Пожар. В дыму видимость ноль. Поиски наощупь результатов не дают. Двадцать пятое число. Траур уже три дня. Спускались вообще восемнадцатого. Наверх. Наверх. Тушить будут. Вода пойдет. Семнадцать человек не нашли. Простите. Не прощайте. Двести сорок тонн в час. Вода пошла!
И долго еще доктору снилось, как подступает к горлу черная вода с угольной пылью, и ноги прижаты, и помощь не идет; и доктор просыпался со звериным хрипом, колотя ногами спинку дивана — кот, гребаная шерстяная скотина! Приспособился на ногах спать!
Врач потер шею, промокнул затылок и лоб поданной салфеткой. Посмотрел на стеклянные гробики корабельных моделей.
— Вижу, вы понимаете, — посол развел руками. — Владелец шахты стал бы возиться с разборкой завалов? Откапывал бы штольни в надежде непонятно на что? Даже захоти он, шахта угольная, а не алмазная. У него просто ни техники бы не нашлось, ни профессионалов в нужном числе. Есть неплохие фильмы про то, как подобные аварии обходились в той же Японии. В пятидесятые годы на угольных шахтах, когда шахтовладельцы еще на велосипедах ездили. А «тойота» и «мазда» были ругательными словами. И уж символизировали точно не японское качество.
— Так вы государственник?
— А что, на таком посту в такое время может оказаться оппозиционер? Я рука государева, и горжусь этим. Вообще, доктор, у нас очень интересная беседа получается. Хотите продолжить? Присядьте, сейчас горячий кофе принесут. Я сначала был демократ — куда там вашему Корнету!

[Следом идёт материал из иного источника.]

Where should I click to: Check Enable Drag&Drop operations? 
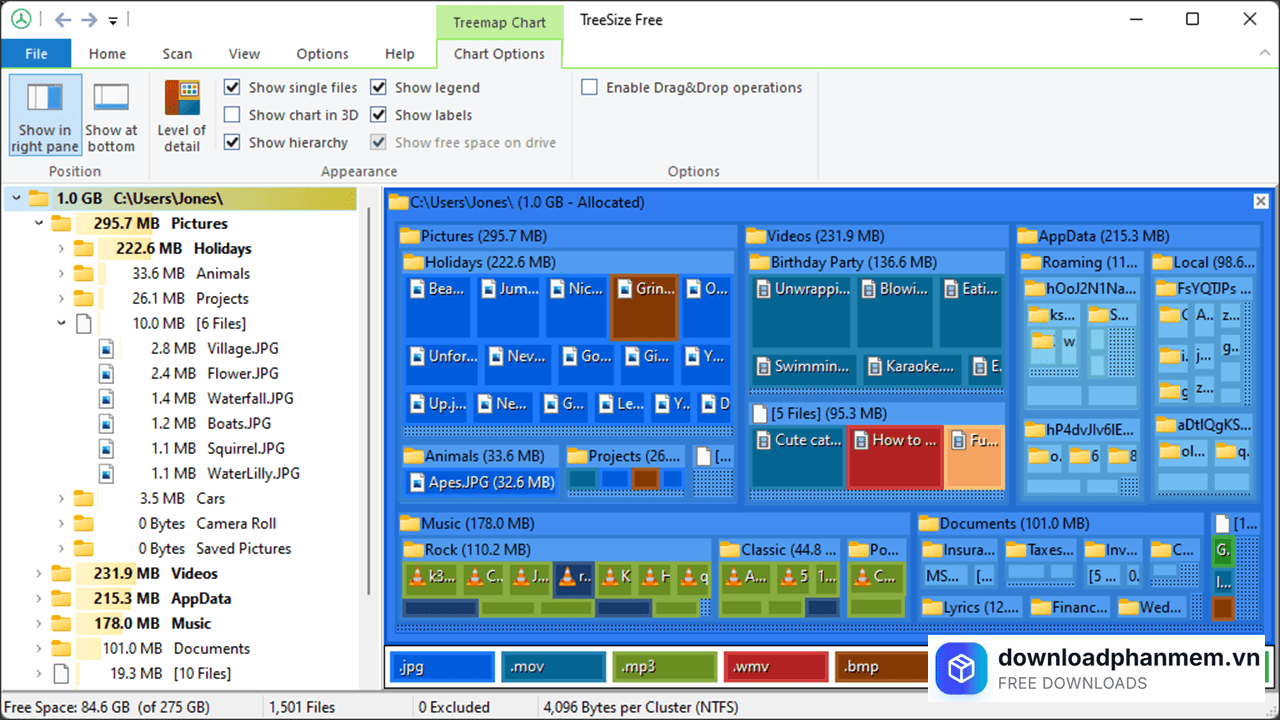pyautogui.click(x=590, y=87)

Секретарь посольства — мужчина среднего роста, среднего возраста, без особых примет — внес кофейник, чашки, красную и синюю папки. Поставил посуду перед собеседниками, а папки положил на угол стола, указав послу взглядом. Ермолов кивнул: мол, посмотрю. И продолжил:
— А потом как-то все однобоко и однобоко. Допинговые скандалы особенно. Чувство такое, как будто Россия попросилась: «Ну возьми-и-ите меня в игру.» А ее взять-то взяли, да играть все равно не пустили. Бегай, мячи подавай. Тогда я в Западе окончательно разочаровался: где же хваленая справедливость ваша, где же равенство возможностей? Где обычнейшая «честная игра», «fair play», на которую все англофилы ссылаются? Мы Крым забрали, так хоть не бомбили его. И беженцы от украинской войны не в Европу побежали, как из Ливии — а в ту самую криминальную насквозь Россию. И почему это развал Советского Союза всех радует, а развал Украины огорчает? И почему это блоггер из окна танки видит, а наблюдатель ООН может до танков рукой достать, но пишет в отчете, что танков нет?